PASAJE PROPUESTO:
•••

Las actividades del festival al que estábamos invitados habían sido agotadoras y era poco lo que podíamos compartir unos y otros yendo y viniendo de teatros y auditorios para universidades y centros culturales, por una buen pedazo del Estado Carabobo al norte de Venezuela.
Una tarde, después de tomar el almuerzo, el poeta mexicano se dirigió hacia mí con cierto tono de preocupación y urgencia. Me llamó por mi nombre y a continuación dijo:
−Necesito pedirte un favor.
Cuando le respondí que sí, prosiguió a explicarme que todas las computadoras del hotel estaban ocupadas y que aun así no lo estuvieran, él necesitaba de la mía, se la extendí de inmediato y agregó tímido: 
−El favor es todavía más complicado…
Me explicó con su pausada forma de hablar, que no traía los lentes para ver de cerca y requería de mi parte le revisara los correos que no había podido examinar.
Yo no le vi problema y aprovechándome de la situación le extendí una silla, saqué uno de sus cigarrillos, y dejé mi computadora en sus manos.
−No me entiendes, no necesito tu computadora solamente; requiero que por favor digites mi correo y mi contraseña, porque con estos lentes no puedo ver el teclado.
−¿Cuál es el correo?
−berney1963@yahoo.com.mx
Torpe e insistentemente le dejé de nuevo el ordenador para que él escribiera su contraseña, me hizo ver que no podía hacerlo, caí en cuenta por fin, de que requería mis servicios como escriba. Seguí fumándome sus cigarrillos y pasé abrir su cuenta. Me dictó dos fechas: una del siglo pasado y otra del antepasado, ante mi cara de desconcierto agregó:
−Es la fecha de nacimiento y muerte de mi madre. Yo no tengo secretos con nadie.
De inmediato comencé a leerle amables comunicaciones en español e inglés que le extendían amigos, universidades, centros culturales, casas de la cultura y festivales. 
Luego contesté un par de sus correos, y él amablemente me disuadió de la tarea que tuvo lugar un par de veces más durante el encuentro.
Debo confesar que cuando se retiró de la mesa, en la primera ocasión, busqué en google alentado por la inquietud de saber quién era el hombre a cual se dirigían con mucha urgencia y cortesía tantas personas e instituciones.

•••

ACTIVIDAD 1:
En el relato sobre el poeta mexicano, ¿a qué corresponden las dos fechas que el poeta dicta como contraseña?
ACTIVIDAD 2:
Prosigue el relato sobre el poeta mexicano a partir de su última oración.
Las filas provienen de otra fuente.

•••

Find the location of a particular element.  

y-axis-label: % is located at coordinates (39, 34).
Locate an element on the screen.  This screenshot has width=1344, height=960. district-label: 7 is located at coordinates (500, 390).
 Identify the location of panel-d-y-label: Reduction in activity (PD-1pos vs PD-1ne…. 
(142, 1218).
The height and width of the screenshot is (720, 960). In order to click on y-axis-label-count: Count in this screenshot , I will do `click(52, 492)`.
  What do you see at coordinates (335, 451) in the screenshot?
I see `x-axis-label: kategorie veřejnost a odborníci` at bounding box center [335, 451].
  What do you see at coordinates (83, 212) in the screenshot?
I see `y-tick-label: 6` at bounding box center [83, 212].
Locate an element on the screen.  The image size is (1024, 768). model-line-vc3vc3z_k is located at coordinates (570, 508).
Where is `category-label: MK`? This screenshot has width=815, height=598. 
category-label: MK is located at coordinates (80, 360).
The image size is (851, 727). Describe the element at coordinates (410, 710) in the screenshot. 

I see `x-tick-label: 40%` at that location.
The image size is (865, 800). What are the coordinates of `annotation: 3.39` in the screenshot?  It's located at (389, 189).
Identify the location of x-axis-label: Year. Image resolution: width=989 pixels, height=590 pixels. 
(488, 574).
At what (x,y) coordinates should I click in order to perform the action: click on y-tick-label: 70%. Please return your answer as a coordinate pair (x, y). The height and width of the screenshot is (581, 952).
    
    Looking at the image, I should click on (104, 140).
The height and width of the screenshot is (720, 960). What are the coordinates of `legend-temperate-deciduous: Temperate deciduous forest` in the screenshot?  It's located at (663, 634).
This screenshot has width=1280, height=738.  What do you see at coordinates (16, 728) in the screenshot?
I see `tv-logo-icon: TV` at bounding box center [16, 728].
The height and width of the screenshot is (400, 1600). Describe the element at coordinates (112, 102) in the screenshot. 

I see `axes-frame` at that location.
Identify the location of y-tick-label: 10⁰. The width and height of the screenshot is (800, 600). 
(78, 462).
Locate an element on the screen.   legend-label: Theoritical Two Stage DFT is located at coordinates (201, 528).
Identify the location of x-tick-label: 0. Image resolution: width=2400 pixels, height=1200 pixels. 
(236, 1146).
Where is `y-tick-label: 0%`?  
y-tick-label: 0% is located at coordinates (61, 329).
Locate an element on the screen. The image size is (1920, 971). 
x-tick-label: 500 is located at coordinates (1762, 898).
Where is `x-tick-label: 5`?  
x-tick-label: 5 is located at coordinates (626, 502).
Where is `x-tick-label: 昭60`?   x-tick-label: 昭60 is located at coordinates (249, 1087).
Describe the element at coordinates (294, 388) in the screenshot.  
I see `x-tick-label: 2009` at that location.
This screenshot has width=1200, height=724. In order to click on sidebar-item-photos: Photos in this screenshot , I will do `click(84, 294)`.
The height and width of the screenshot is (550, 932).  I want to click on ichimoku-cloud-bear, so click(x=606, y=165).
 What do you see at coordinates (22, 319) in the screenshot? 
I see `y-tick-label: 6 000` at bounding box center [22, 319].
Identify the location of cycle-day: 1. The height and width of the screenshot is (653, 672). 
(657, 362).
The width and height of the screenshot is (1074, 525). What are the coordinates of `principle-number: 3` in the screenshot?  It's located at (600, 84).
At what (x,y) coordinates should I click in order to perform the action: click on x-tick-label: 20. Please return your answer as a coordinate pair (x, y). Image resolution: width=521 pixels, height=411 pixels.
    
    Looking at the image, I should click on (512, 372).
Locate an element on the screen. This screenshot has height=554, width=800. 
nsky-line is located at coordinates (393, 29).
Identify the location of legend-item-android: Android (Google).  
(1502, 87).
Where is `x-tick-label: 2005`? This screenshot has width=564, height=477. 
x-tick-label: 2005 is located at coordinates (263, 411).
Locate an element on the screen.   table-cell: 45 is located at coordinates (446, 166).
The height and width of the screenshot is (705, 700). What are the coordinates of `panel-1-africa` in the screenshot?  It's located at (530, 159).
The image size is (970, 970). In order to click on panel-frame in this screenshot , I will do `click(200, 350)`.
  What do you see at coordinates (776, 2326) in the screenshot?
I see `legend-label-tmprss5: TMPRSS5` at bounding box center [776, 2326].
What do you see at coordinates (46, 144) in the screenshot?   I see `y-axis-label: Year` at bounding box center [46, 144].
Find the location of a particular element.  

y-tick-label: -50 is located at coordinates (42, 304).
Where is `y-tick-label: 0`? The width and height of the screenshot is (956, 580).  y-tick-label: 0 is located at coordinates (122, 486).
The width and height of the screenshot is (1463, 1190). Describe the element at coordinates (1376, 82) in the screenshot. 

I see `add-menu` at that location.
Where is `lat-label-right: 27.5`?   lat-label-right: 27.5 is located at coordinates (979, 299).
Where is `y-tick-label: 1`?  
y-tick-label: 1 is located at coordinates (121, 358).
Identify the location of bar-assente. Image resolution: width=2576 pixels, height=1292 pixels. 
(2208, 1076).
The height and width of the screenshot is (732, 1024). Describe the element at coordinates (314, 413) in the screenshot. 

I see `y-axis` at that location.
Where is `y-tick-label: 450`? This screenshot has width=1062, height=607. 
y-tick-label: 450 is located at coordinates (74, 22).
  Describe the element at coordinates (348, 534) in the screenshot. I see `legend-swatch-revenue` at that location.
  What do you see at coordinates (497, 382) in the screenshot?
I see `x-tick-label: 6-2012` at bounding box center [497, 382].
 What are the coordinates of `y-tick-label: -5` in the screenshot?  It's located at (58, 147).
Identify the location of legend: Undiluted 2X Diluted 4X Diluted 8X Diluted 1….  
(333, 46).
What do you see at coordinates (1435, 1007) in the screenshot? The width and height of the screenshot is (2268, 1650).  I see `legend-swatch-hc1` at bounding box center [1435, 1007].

•••

ESPACIO DE RESPUESTA 1:
Son la fecha de nacimiento y la de muerte de su madre.

ESPACIO DE RESPUESTA 2:
Tamaña ignorancia la mía, abrí de par en par los ojos cuando comencé a atar cabos, a recordar que la persona a quien me le estaba fumando los cigarrillos, era el traductor de Eliot y Wilde, el poeta José Emilio Pacheco. Sentí vergüenza de ser un poeta, sentí vergüenza de ser joven e iletrado. Salí a la calle y compré dos cajas de cigarrillos que en los días siguientes le extendí con cortesía y evidente pena.
No podía privarme de enseñarle mis poemas ¿quién sí?, me hizo un par de correcciones sobre rimas que le parecieron de más; le contestamos correos a Cambridge, a amigos, familiares y a medio mundo en varias lenguas, que deseaba rendirle homenajes y extenderle invitaciones; me dictaba en pausado y diáfano inglés sucintas respuestas, pues creía que me agobiaba redactar sus palabras, en tanto yo no cabía en mis zapatos al saber que estaba respondiendo la correspondencia de José Emilio Pacheco.
En los días siguientes unas cuantas lecturas más nos unieron, yo me convertí en su sombra y su amanuense; durante largas noches lo acompañaba en la mesa de los poetas donde él hablaba con los escritores argentinos, sobre la importancia del tango y la ranchera en la cultura popular americana. Recuerdo que una noche frente a mi silencio dijo:
−No olvides que la respuesta hermosa de tu país a estas músicas fue el bolero.
Entonces no solamente empecé a devorar sus libros, sino que los acompasaba con boleros en tanto iba armando mi personaje insospechado.
El festival terminó y un par de correos más se presentaron entre nosotros. 
Cualquier dato biográfico que agregue a estas páginas, me haría aparentar ser un conocedor y si algo quiero dejar en claro aquí es mi barbarie.
Mi primera visita a su país, no me permitió verlo, llevaba conmigo Tarde o temprano, la bella antología que publicó el Fondo de Cultura Económica, con la intención de hacerlo firmar por él. Pocos días permanecí en su tierra pero me prometí volver al país desde donde ahora, en su ausencia redacto este texto de añoranza y respeto.
Hoy que el cortejo de Mutis y Márquez, aún late en el viento, hoy que los escritores colombianos han muerto en estas tierras y el que era colombiano, pero renunció a su nacionalidad y se declaró muerto desde su hace como 4 novelas; me hecho a caminar por la colonia Hipódromo, intentando encontrar a José Emilio, para presentarle mi siempre renovada admiración y mis eternas excusas. Más vale tarde.
Yo no sé si valga recordar que José Emilio, de acuerdo a su nobleza, siempre se sintió orgulloso de haber recibido el dictado de Arreola, yo no sé si pueda copiarme de Pacheco a estas alturas, pero de seguro tendré para responder a los demonios −como seguramente lo hizo él con los ángeles frente al cuestionamiento−, ahora que se cumplen dos años de su desaparición, con renovado orgullo su frase que me copio en estas líneas: “Cuando entre al infierno y los demonios me pregunten: —Y usted, ¿qué fue en la vida?, responderé con orgullo…”: —Amanuense de Pacheco.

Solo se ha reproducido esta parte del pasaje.